▸ **Document excerpt**:

-- -- --

The West Hempstead Branch was the indirect successor to the old South Side Railroad's Southern Hempstead Branch, which ran a similar route north from Valley Stream to Hempstead, before being torn up in the 1880s. On January 26, 1892, the New York Bay Extension Railroad Company was incorporated as a subsidiary of the Long Island Rail Road to build a line running from Garden City to a point in the town of New Lots in Kings County near the intersection with the New York, Brooklyn & Manhattan Beach Railway Company. The 5.89 miles line was built between Country Life Press to Valley Stream and opened in 1893. The LIRR leased its property in 1897, and formally merged with the New York Bay Extension Railroad on August 29, 1902. The West Hempstead Branch originally extended beyond its current terminus and through Hempstead. It connected with the current day Hempstead Branch at Country Life Press. From the Country Life Press station, the line had several routings it could take. It could loop west and continue down the Hempstead Branch to Jamaica. Through an elaborate wye system, trains could also loop east and continue down the Central Branch to Babylon (the split between the Hempstead and Central Branches occur just west of Country Life Press). Trains could also head north on the wye and continue all the way north to Mineola and connect with both the Main Line and Oyster Bay Branches.

Storage battery cars ran on the non-electrified branch between June 1913 and May 1926. The upper end of the branch was electrified in 1911 or 1912 from Country Life Press to Franklin Avenue in Garden City to allow MU baggage cars access to the Doubleday plant.

On October 19, 1926, the portion of the line between Valley Stream and Franklin Avenue in Garden City was electrified at the cost of $1 million and it was inaugurated with a special train. New through service running between Valley Stream and Mineola began on the West Hempstead Branch the next day. The freight sidings, however, were not electrified until 1927 and 1928. The connection to the Oyster Bay Branch was severed in 1928, while the portions of the line between Mineola and Country Life Press and between Country Life Press and West Hempstead were taken out of revenue passenger service on September 15, 1935 due to the costly grade crossing elimination improvements imposed upon the LIRR by the Interstate Commerce Commission, as well as the New York Public Service Commission. This meant that no more thru service between Valley Stream and Mineola could operate.

-- -- --

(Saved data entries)
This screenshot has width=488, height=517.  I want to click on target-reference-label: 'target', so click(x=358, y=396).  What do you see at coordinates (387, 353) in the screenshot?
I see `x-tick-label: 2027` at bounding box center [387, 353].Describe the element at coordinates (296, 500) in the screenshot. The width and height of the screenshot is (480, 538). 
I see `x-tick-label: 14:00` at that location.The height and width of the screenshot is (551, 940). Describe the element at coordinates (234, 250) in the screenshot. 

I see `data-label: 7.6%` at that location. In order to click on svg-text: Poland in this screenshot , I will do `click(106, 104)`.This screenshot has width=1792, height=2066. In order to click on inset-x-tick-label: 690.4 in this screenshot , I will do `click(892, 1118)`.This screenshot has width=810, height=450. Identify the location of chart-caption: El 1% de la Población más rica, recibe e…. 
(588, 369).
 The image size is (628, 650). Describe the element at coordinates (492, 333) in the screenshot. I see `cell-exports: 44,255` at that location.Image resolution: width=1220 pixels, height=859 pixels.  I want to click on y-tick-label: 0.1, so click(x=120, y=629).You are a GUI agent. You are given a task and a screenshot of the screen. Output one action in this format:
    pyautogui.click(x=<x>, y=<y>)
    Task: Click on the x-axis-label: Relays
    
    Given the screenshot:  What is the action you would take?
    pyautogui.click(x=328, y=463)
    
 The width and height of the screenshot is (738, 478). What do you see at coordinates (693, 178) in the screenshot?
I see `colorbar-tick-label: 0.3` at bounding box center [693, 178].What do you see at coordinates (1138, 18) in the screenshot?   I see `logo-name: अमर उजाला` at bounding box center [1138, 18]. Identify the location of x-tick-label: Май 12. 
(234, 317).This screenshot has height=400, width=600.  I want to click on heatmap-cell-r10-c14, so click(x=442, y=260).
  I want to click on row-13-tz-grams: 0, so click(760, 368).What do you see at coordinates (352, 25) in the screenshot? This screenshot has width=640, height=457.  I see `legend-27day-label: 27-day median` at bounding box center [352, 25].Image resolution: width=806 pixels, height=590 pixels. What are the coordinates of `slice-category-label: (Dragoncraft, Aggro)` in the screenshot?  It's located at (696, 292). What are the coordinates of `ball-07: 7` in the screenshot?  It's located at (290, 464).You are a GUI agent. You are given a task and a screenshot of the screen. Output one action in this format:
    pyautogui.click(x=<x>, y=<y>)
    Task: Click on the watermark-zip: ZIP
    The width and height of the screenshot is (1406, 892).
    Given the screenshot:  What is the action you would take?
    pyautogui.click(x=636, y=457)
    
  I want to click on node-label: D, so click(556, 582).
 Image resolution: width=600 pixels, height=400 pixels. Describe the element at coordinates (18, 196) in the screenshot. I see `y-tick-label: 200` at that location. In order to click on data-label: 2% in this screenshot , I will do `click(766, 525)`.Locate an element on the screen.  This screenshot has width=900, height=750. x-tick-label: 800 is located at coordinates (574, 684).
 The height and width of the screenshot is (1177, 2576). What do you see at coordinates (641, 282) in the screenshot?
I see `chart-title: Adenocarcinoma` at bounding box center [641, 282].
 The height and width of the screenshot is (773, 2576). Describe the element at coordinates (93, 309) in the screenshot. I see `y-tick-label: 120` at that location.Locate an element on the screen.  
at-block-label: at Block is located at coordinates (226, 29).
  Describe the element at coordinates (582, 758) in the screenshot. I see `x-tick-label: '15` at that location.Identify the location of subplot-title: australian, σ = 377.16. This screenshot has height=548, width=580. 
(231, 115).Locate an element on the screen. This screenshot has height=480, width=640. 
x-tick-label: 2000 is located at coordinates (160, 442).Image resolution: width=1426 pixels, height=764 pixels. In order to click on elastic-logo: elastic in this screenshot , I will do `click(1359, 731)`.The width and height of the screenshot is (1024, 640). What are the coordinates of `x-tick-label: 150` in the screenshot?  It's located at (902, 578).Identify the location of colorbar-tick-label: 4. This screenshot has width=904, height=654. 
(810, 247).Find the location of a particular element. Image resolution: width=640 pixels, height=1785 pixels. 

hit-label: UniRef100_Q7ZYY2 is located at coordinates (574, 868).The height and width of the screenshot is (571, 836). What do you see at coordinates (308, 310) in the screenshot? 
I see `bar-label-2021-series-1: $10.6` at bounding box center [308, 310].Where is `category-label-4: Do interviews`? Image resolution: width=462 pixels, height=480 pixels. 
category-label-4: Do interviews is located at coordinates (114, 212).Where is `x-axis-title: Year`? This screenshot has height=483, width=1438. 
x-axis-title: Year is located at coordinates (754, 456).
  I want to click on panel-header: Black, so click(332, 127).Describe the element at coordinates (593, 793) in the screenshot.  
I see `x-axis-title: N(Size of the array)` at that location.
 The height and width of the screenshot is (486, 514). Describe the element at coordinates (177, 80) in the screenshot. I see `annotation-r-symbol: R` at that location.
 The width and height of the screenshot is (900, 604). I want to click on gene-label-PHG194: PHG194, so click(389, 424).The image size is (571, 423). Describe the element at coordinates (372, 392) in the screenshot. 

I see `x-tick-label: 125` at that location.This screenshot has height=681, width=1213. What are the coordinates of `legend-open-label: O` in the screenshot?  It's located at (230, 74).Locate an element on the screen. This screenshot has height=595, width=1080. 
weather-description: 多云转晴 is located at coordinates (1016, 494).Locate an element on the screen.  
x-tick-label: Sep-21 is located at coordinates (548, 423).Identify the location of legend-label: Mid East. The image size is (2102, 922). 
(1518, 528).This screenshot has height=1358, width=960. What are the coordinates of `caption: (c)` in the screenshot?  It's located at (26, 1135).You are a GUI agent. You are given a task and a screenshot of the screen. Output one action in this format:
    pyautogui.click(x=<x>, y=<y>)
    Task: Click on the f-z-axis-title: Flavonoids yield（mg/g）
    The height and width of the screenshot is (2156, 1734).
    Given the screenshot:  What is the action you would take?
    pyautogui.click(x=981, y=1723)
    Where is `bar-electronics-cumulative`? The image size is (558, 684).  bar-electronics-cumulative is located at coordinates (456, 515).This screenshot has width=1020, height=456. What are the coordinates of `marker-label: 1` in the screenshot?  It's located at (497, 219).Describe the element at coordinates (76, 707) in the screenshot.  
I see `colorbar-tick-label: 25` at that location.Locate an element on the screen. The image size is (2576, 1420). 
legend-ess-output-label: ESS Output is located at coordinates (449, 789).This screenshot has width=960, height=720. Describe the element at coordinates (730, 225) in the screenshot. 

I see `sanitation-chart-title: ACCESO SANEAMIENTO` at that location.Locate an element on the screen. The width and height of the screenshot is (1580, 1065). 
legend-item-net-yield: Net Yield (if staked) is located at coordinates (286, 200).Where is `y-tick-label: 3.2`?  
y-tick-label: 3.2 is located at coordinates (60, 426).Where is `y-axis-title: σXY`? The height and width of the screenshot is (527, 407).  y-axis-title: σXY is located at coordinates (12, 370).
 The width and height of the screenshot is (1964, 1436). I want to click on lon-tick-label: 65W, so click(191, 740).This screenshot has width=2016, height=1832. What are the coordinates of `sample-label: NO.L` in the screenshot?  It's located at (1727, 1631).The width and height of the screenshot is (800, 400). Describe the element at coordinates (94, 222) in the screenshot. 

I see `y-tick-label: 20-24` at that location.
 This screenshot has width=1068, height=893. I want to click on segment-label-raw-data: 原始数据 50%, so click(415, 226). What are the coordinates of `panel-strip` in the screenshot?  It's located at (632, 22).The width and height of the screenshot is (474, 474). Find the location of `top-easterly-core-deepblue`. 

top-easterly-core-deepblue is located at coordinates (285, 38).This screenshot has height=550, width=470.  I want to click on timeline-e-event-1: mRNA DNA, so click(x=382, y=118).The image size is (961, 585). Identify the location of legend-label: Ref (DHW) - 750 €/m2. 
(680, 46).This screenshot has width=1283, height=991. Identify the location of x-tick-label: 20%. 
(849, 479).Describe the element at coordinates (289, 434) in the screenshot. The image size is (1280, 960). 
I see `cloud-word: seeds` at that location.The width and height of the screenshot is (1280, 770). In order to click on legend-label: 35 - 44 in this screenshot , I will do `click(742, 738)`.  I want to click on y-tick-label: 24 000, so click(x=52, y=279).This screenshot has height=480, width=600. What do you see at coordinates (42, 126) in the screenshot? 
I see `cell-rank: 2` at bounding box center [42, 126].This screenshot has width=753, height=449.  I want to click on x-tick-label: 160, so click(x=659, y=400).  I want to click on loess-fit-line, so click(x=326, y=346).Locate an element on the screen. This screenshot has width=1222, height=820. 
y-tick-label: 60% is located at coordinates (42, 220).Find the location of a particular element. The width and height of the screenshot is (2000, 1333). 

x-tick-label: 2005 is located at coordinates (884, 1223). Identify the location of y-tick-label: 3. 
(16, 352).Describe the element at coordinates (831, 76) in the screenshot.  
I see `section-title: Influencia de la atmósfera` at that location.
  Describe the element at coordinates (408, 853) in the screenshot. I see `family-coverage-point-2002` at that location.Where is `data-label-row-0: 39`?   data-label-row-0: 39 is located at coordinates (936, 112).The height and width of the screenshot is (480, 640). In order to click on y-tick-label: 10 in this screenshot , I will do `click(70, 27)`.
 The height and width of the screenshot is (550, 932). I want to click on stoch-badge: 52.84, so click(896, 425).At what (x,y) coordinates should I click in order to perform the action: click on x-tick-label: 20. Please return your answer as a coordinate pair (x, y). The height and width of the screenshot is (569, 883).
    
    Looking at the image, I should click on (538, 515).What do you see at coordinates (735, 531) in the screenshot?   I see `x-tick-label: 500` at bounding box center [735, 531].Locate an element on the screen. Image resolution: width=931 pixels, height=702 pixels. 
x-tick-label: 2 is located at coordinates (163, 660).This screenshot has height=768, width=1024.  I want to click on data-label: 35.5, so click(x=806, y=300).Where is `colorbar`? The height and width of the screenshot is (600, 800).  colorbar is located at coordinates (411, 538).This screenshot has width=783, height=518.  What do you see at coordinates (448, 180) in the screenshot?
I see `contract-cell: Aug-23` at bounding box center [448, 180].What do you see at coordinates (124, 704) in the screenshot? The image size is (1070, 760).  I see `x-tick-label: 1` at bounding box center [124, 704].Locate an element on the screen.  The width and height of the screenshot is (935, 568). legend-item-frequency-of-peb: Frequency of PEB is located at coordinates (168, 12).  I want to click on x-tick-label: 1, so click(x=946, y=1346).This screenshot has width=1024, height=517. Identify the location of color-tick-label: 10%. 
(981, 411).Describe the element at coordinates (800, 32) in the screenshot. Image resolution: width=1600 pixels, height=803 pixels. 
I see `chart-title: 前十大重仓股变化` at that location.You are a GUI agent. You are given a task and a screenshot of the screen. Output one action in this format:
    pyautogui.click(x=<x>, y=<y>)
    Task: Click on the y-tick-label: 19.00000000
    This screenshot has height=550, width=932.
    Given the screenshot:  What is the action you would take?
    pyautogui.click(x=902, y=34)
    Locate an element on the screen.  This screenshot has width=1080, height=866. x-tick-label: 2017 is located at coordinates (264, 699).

-- -- --

▸ **Your goal**:
Write the next part of the history of the West Hempstead Branch, picking up after its final sentence. The records play no part in what is asked here.

▸ **Written reply**:
The track connection at Country Life Press to the West Hempstead Branch was removed on August 19, 1960, and on this same date the tracks were cut back from Country Life Press to the west side of the Franklin Avenue crossing. The remaining tracks north of West Hempstead at Hempstead Avenue were removed sometime between 1967 and 1969. Freight trains and non-revenue rerouting trains continued down these portions up until their closure. The rights-of-way remain intact.

=== 2023 service changes ===
Prior to February 27, 2023, off-peak service was provided by a bi-hourly shuttle service operating between West Hempstead and Valley Stream, with St. Albans being served by Babylon Branch trains. However, as West Hempstead branch trains crossed both tracks of the Montauk Branch to enter Track 1 at Valley Stream, this limited service that could be provided on both branches. This effect also extended to the Long Beach and Far Rockaway branches, as both branches would have to provide bi-directional service on a single track through the station. Following the full opening of Grand Central Madison, service to Atlantic Terminal in Brooklyn was cut back to a shuttle to Jamaica. To compensate for the lack of through service to Brooklyn and to allow for cross-platform-transfers at Jamaica for Brooklyn-bound customers, off-peak West Hempstead trains stopped serving Valley Stream and began running hourly through to Atlantic Terminal with peak trains now serving both Penn Station and Grand Central Terminal as of February 27, 2023.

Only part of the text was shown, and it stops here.